If Comey asserts in public that Trump did demand loyalty from him — which is plausible — consider what could happen then. Trump responded to initial reports of that demand with a
threatening tweet that implied Trump may have been taping private conversations. If Comey goes public, the pressure on the White House to release these tapes — or admit they don’t exist — should intensify. Republican lawmakers — who already expressed discomfort with the firing and with Trump’s threat — will now be expected to comment about Comey’s
on-the-record assertion that the president demanded a loyalty pledge from him.
Some
legal experts have suggested such a loyalty demand could constitute obstruction of justice. It isn’t just that FBI directors (who serve insulating 10-year terms) aren’t supposed to be political loyalists. It’s also that Trump would have demanded loyalty from the man overseeing the FBI probe into his own campaign, even as that man (Comey) knew full well that Trump has the power to fire him, which Trump has now exercised,
explicitly because of Comey’s handling of the investigation. This
undermines basic norms dictating a clear separation between the White House and law enforcement and raises doubts as to whether the FBI’s investigation can proceed free of political interference.

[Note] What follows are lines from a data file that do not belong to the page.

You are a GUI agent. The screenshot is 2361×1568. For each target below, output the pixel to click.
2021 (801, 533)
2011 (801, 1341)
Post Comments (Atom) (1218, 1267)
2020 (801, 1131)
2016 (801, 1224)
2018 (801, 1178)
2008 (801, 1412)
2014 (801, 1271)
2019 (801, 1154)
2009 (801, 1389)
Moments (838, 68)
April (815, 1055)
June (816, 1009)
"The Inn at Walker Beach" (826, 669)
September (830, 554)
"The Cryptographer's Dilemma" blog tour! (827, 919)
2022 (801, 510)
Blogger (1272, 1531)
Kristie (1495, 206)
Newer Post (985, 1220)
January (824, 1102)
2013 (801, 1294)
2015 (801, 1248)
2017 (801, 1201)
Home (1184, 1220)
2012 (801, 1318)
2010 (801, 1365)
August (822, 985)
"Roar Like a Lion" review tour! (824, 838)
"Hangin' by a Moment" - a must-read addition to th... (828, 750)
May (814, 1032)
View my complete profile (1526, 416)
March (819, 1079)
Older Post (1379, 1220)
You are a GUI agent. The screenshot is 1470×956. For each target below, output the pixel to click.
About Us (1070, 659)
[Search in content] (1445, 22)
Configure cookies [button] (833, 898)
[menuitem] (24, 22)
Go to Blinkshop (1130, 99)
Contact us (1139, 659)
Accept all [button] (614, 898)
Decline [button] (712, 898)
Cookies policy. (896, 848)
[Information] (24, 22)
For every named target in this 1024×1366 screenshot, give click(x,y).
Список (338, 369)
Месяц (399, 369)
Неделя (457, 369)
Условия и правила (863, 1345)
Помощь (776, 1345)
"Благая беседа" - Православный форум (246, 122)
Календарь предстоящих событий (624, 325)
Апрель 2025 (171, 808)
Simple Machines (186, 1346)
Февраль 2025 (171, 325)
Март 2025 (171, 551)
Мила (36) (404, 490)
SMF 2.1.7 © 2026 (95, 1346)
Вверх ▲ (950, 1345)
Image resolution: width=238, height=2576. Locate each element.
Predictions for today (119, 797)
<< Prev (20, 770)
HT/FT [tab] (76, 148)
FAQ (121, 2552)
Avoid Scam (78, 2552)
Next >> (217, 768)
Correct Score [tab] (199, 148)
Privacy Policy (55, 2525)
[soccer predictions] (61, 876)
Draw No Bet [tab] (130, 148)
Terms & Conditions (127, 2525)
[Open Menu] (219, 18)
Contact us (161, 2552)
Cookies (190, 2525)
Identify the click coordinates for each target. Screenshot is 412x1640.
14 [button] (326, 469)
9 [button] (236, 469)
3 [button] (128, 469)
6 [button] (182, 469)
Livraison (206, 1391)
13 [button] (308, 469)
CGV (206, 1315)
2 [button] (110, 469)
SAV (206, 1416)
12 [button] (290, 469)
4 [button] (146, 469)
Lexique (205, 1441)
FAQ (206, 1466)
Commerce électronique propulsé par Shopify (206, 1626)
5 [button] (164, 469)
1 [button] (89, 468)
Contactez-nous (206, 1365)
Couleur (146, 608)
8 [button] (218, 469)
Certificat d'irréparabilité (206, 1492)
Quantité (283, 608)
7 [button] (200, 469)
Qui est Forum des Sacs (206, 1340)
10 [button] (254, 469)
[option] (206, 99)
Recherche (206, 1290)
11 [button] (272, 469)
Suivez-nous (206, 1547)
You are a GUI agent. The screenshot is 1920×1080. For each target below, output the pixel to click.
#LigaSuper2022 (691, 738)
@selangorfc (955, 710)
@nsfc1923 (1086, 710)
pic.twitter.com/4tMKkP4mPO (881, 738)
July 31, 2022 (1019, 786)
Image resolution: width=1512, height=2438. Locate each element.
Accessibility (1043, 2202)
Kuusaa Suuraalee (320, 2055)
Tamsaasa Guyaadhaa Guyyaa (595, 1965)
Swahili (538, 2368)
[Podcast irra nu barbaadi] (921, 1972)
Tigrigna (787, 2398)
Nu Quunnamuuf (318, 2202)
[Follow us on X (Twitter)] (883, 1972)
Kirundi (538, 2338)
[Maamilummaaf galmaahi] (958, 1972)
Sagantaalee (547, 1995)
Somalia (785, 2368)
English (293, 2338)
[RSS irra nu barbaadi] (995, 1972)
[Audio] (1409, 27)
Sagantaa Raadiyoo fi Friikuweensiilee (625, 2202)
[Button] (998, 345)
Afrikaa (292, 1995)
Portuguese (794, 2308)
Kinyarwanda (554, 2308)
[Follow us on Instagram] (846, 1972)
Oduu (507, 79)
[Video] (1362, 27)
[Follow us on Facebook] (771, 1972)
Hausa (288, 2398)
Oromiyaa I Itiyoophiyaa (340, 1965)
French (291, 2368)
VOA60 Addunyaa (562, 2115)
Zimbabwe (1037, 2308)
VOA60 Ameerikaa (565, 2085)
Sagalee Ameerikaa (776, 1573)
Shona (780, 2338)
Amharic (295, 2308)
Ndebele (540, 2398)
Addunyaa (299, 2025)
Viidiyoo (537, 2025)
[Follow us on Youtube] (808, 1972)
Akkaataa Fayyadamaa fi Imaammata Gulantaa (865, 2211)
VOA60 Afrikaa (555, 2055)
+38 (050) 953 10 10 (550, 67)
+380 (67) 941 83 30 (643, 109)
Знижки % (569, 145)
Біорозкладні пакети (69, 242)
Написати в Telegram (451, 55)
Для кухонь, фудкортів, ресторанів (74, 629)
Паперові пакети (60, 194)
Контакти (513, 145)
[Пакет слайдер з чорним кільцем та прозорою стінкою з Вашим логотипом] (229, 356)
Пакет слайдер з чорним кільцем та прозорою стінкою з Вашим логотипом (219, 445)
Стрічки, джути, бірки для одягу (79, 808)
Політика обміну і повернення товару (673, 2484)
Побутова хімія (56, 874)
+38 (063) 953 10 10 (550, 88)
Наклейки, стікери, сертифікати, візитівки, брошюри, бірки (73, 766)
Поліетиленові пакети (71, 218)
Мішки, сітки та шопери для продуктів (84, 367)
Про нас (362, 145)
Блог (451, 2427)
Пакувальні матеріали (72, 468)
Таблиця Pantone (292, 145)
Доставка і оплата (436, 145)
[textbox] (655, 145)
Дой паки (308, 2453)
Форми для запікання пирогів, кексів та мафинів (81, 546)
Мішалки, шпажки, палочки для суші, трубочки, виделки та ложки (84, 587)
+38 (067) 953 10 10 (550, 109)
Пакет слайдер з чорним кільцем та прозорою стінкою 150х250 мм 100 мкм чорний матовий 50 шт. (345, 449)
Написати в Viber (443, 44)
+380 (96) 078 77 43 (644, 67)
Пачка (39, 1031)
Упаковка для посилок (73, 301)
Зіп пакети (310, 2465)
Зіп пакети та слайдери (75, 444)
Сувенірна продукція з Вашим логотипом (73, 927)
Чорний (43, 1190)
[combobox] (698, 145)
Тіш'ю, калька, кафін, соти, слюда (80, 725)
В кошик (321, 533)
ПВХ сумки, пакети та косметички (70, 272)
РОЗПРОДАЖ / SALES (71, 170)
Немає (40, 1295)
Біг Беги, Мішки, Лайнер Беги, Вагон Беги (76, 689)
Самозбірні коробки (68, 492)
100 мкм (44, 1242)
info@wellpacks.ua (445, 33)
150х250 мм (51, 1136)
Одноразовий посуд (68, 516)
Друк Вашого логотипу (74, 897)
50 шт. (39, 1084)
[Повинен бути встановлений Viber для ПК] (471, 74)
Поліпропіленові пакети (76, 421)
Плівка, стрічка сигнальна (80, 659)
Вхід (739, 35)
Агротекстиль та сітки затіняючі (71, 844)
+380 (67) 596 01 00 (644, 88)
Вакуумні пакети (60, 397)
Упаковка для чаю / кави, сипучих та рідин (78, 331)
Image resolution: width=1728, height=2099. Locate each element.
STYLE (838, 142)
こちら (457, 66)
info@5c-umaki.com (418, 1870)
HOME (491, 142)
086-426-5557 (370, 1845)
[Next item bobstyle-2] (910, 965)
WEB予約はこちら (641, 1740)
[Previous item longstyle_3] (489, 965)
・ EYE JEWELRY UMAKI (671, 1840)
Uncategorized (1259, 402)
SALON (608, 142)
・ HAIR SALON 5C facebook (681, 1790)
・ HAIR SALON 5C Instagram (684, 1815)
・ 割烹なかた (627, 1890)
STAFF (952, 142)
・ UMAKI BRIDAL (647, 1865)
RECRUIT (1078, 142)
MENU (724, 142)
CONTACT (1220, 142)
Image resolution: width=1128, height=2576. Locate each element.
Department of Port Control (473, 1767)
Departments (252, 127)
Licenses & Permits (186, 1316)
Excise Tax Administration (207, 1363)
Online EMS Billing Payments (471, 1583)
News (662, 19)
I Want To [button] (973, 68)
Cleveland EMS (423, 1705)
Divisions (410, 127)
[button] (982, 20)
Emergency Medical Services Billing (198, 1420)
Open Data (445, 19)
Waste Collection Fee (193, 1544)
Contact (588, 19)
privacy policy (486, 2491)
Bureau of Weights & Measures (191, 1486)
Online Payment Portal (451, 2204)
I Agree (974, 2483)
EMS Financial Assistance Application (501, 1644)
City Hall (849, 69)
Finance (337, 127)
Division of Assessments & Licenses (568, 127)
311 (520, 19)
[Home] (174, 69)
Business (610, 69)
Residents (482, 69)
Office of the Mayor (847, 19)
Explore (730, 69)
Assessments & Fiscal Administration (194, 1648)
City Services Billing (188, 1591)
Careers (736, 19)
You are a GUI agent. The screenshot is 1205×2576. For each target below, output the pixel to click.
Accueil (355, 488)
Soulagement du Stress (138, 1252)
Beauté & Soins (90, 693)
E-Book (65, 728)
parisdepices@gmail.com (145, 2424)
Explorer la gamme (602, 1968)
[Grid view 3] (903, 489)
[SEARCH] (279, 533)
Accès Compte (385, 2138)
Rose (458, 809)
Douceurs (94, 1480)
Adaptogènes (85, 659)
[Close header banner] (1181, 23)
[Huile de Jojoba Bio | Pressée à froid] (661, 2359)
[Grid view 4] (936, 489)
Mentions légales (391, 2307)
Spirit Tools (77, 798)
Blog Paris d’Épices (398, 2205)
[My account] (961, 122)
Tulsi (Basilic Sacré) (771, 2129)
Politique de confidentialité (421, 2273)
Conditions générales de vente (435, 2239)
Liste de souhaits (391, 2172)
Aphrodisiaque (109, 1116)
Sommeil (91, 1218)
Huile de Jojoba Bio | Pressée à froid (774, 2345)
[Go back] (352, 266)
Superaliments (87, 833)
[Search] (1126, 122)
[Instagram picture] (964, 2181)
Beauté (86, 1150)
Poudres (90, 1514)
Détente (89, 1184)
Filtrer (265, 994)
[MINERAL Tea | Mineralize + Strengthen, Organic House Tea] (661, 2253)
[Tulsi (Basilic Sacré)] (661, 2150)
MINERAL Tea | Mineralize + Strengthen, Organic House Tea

A serious probe of this whole affair by
an independent commission or similar would look not just at possible Russia-Trump campaign collusion. It would also seek to establish whether Trump demanded Comey’s loyalty. It would seek a full accounting of Trump’s decision to fire Comey, and what sort of role Attorney General Jeff Sessions and his deputy, Rod J. Rosenstein, played in carrying that out. That latter question matters, since Sessions was supposed to recuse himself from the investigation, and any role Rosenstein played in the political hatcheting of Comey
could compromise his role in overseeing the continuing FBI probe.